Dovecot Pro Full Text Search (FTS) is a proprietary, Pro-only FTS plugin. It provides fast and compact indexing of search data.

All Dovecot indexes, including FTS indexes, are stored in the same storage (including object storage) used to store the mail and index data. No separate permanent storage media is needed for the FTS indexes.

The pre and post processing of input data and search terms heavily relies on the upper level fts-plugin and lib-fts. Most of the configuration options affect lib-fts functionality.

The Dovecot FTS indexes are created and queried by a custom FTS engine. The FTS engine component is loaded into the Dovecot FTS plugin as an index backend and it processes text input from the FTS tokenizer and filter chains and search queries constructed by the FTS plugin.

Configuration

Detailed setting information can be found below.

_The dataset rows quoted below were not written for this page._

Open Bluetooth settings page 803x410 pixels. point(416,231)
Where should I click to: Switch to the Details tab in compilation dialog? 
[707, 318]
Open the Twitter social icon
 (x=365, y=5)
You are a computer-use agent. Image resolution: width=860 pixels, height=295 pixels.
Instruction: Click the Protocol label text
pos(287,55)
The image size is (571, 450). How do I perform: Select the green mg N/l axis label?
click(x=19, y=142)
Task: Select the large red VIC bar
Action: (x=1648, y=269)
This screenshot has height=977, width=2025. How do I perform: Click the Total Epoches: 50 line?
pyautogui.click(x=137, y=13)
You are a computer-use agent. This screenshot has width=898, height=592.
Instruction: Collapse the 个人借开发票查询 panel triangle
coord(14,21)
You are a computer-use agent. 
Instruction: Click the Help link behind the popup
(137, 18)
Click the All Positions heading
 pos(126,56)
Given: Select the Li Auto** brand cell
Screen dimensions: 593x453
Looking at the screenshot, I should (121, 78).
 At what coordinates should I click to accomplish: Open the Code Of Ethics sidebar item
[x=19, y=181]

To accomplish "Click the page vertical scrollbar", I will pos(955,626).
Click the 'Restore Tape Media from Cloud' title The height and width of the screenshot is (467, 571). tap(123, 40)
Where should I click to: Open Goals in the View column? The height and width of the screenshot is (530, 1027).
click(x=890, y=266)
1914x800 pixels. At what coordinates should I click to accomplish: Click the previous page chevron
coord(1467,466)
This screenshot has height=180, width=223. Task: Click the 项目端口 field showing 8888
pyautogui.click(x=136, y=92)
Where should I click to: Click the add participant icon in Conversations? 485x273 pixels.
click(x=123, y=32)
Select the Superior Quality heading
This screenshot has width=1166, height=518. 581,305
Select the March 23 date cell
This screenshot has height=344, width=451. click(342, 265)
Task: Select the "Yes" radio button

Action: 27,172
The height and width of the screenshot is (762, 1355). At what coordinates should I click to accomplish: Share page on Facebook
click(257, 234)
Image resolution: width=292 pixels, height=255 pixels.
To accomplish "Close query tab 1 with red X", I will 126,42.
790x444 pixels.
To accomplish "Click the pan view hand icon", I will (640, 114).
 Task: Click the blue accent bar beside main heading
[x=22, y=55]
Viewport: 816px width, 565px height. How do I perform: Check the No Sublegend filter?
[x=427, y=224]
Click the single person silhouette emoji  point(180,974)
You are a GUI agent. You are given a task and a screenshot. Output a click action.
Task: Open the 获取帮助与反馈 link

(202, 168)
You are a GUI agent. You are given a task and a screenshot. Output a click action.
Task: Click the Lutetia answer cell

Example configuration (in dovecot.conf):

# These are assumed below,
# mail_location = obox:%2Mu/%2.3Mu/%u:INDEX=~/:CONTROL=~/
# obox_fs = fscache:512M:/var/cache/mails/%4Nu:s3:http://mails.s3.example.com/

mail_plugins = $mail_plugins fts fts_dovecot

plugin {
  fts = dovecot

  # Fall back to built in search.
  #fts_enforced = no

  # Local filesystem example:
  # Use local filesystem storing FTS indexes
  #fts_dovecot_fs = posix:prefix=%h/fts/

  # OBOX example:
  # Keep this the same as obox_fs plus the root "directory" in mail_location
  # setting. Then append e.g. /fts/
  # Example: s3:http://<ip.address.>/%2Mu/%2.3Mu/%u/fts/
  fts_dovecot_fs = fts-cache:fscache:512M:/var/cache/fts/%4Nu:s3:http://fts.s3.example.com/%2Mu/%2.3Mu/%u/fts/

  # Detected languages. Languages that are not recognized, default to the
  # first enumerated language, i.e. en.
  fts_languages = en fr # English and French.

  # This chain of filters first normalizes and lower cases the text, then
  #  stems the words and lastly removes stopwords.
  fts_filters = normalizer-icu snowball stopwords

  # This chain of filters will first lowercase all text, stem the words,
  # remove possessive suffixes, and remove stopwords.
  fts_filters_en = lowercase snowball english-possessive stopwords

  # These tokenizers will preserve addresses as complete search tokens, but
  # otherwise tokenize the text into "words".
  fts_tokenizers = generic email-address
  fts_tokenizer_generic = algorithm=simple

  # Proactively index mail as it is delivered or appended, not only when
  # searching.
  fts_autoindex=yes

  # How many \Recent flagged mails a mailbox is allowed to have, before it
  # is not autoindexed.
  # This setting can be used to exclude mailboxes that are seldom accessed
  # from automatic indexing.
  fts_autoindex_max_recent_msgs=99

  # Exclude mailboxes we do not wish to index automatically.
  # These will be indexed on demand, if they are used in a search.
  fts_autoindex_exclude = \Junk
  fts_autoindex_exclude2 = \Trash
  fts_autoindex_exclude3 = .DUMPSTER
}

Settings

Note

Dovecot Pro FTS engine relies on Dovecot core FTS libraries (and configuration) for several features, including filtering and tokenization.

See: fts plugin.

`fts_dovecot_fs`

Default	[None]
Value	string
See Also	`obox_fs` `mail_location`

Define the location for the fts cache and indexes path on remote filesystems.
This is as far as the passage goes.